_WORK REQUIRED_. Which lines of the data contain the string "will"? Copy every one.

_DATA FOR REVIEW_.
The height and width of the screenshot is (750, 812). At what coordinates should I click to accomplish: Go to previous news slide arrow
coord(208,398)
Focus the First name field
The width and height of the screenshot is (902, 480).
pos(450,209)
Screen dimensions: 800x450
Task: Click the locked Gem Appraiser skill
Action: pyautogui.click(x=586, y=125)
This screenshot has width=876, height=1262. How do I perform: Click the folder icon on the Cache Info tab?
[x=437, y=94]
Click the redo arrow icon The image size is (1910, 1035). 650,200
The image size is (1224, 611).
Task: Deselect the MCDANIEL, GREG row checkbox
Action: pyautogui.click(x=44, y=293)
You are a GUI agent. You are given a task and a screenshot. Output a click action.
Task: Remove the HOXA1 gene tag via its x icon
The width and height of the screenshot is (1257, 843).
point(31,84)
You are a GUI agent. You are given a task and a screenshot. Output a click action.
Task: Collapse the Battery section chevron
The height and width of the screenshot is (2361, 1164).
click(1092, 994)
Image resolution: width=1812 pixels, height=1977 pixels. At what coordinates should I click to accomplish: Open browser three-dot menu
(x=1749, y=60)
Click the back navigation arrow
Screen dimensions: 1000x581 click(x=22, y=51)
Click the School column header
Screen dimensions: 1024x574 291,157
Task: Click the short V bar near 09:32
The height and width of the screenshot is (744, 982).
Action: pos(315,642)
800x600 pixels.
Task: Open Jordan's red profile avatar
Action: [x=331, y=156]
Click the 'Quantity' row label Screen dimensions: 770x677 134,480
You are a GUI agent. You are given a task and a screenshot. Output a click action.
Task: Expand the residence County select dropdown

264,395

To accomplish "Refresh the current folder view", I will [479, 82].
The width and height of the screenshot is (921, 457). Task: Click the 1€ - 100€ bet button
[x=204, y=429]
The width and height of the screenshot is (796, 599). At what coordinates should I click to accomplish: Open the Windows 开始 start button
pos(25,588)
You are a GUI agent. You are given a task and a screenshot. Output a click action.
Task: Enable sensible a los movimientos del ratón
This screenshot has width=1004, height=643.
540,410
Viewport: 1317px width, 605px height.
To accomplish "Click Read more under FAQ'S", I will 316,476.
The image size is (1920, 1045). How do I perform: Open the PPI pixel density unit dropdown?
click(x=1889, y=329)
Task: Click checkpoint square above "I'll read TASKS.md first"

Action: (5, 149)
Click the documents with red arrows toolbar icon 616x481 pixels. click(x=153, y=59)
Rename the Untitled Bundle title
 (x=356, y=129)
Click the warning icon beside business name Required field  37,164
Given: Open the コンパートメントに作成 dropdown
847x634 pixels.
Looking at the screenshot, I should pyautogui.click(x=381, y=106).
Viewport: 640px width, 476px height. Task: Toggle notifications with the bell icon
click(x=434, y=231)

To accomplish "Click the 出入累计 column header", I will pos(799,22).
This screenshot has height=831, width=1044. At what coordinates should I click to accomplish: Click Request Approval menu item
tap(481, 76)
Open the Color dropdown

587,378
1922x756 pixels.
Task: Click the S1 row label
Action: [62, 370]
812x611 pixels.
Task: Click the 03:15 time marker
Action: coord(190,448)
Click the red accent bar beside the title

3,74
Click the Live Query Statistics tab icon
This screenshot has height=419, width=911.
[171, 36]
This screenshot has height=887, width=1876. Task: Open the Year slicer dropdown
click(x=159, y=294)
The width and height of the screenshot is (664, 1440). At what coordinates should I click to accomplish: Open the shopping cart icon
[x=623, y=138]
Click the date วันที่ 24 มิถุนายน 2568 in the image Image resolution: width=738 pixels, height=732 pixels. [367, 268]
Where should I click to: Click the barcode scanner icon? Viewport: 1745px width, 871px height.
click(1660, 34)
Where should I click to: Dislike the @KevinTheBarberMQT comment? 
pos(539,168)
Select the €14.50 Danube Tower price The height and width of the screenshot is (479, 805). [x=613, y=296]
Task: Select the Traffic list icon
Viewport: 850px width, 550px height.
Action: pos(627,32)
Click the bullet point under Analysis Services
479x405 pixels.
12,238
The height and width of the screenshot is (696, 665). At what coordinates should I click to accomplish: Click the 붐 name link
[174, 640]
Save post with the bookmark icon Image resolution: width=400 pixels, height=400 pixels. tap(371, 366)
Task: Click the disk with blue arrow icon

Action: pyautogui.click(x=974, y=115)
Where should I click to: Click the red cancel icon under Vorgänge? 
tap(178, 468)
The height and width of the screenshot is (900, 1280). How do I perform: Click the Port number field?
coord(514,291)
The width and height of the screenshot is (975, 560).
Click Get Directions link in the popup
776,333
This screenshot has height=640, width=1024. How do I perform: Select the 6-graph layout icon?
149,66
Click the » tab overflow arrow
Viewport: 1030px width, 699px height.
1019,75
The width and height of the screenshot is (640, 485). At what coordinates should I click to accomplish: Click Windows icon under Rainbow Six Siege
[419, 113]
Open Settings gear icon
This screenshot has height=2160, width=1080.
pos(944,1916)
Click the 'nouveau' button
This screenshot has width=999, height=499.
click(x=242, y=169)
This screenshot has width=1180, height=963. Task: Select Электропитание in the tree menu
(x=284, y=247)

_FINAL ANSWER_.
To accomplish "Refresh the current folder view", I will [479, 82].
To accomplish "Click Read more under FAQ'S", I will 316,476.
To accomplish "Click the 出入累计 column header", I will pos(799,22).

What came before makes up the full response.